Mises Wire

A Strong Euro Is A Headache for the ECB

Mises Wire Daniel Lacalle

In recent weeks, the euro has been at its highest level, relative to the US dollar, that we've seen in the last three years. This is a movement that surprises when the European Central Bank is carrying out the most aggressive monetary expansion in the world after the Bank of Japan.

A strong euro is not a problem for any European citizen. European households keep a large part of their financial wealth in deposits. Additionally, a strong euro curbs inflation in imported products, mainly energy and food, generating a significant wealth effect.

If we look at the commodity index between January 6, 2017 and January 12, 2018, we can see that it has fallen by more than 12% in euros, while it is slightly up in US dollars. For the average European citizen, a stable or strong euro is a blessing, and one of the essential factors for the recovery of household disposable income.

A strong euro has not been a problem either for exports. Spain, for example, has increased by 53% the weight of exports in GDP in the last five years and Eurozone exports in 2017 marked a record, growing more than the average of global trade and with a record trade surplus, which is one of the decisive factors explaining the euro strength.

But a strong euro is bad news for central planners, indebted states and obsolete or low value-added sectors that need the hidden subsidy of devaluation. A strong euro destroys the ECB expectations of inflation, the increase in estimated profits of the low productivity sectors and puts in danger the debt reduction of inefficient states, which have been unable to reduce their deficits quickly enough. The ECB´s monetary policy, which becomes an assault on the savers and efficient sectors to subsidize the inefficient and indebted, does not work in a globalized world with open economies.
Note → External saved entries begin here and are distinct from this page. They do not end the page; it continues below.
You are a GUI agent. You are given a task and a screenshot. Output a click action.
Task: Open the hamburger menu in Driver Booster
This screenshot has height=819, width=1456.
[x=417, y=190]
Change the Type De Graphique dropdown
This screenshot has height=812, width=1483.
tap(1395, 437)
And, ironically, that is good for European families, who see their wealth in deposits strengthen and stable disposable income because inflation is low.

Although the European Central Bank maintains ultra-low rates and monthly repurchases of 30,000 million euros, they are unable to devalue as they would like.

The European central planner must scratch its head thinking why. The US economy accelerates its growth, inflation expectations rise, the trade deficit is at decade-lows, the Federal Reserve is raising interest rates … And the US dollar does not strengthen. The main explanation lies in the trade surplus of China and the Eurozone. Central banks should know it is difficult to have rising trade profits and weakening currencies.

A weak dollar while the US economy grows as it is, means an opportunity for the Federal Reserve. It can raise rates and strengthen options ahead of a global slowdown without worrying about its currency. Will Powell use this opportunity?

The problem for the European Union is that if the ECB keeps trying to create inflation by decree it does not get it, and also creates greater imbalances. If it tries to contain the euro, it puts Europe in even worse risks, that may generate greater problems in the medium term. And if it the ECB tries to contain the increasing risks, the euro will revalue. This means goodbye to the ECB inflation expectations.

My estimates suggest that twelve consecutive months with the euro/US dollar above 1.21 would bring inflation expectations in the Eurozone to 1.3% compared to the 2% target, bring the Eurostoxx 100 earnings growth estimates from +8%, go to 0%, as low added-value exporters would suffer lower sales and banks see weaker margins due to low inflation and low rates.

Another factor is China, which tries to strengthen its global position by selling dollars. But China has increased its debt in 2017 by more than the UK’s GDP, and its trade surplus suffers from a weak US dollar and an artificially high yuan.

All this proves that currency wars are useless in open economies. Central planners and their batteries of Keynesian analysts are surprised that economies do not work as their Excel spreadsheets assume. Expected correlations and causations fail. But they do not admit their own mistakes. They do not attribute it to the fact that their correlations and estimates are obsolete and wrong, but that “not enough was done” and “it would have been worse” ( read Paul Romer ) and their religious faith in interventionism remains untouchable.

The ECB should be concerned about what it can really do, which is to monitor the risks of excess debt, bubbles, and disconnection between bond yields and reality. It should worry, for example, that the Greek two-year bond trades at a lower yield than the US 2-year bond, which is a monstrosity.

Do not worry. If it explodes, they will tell us that it was due to lack of regulation.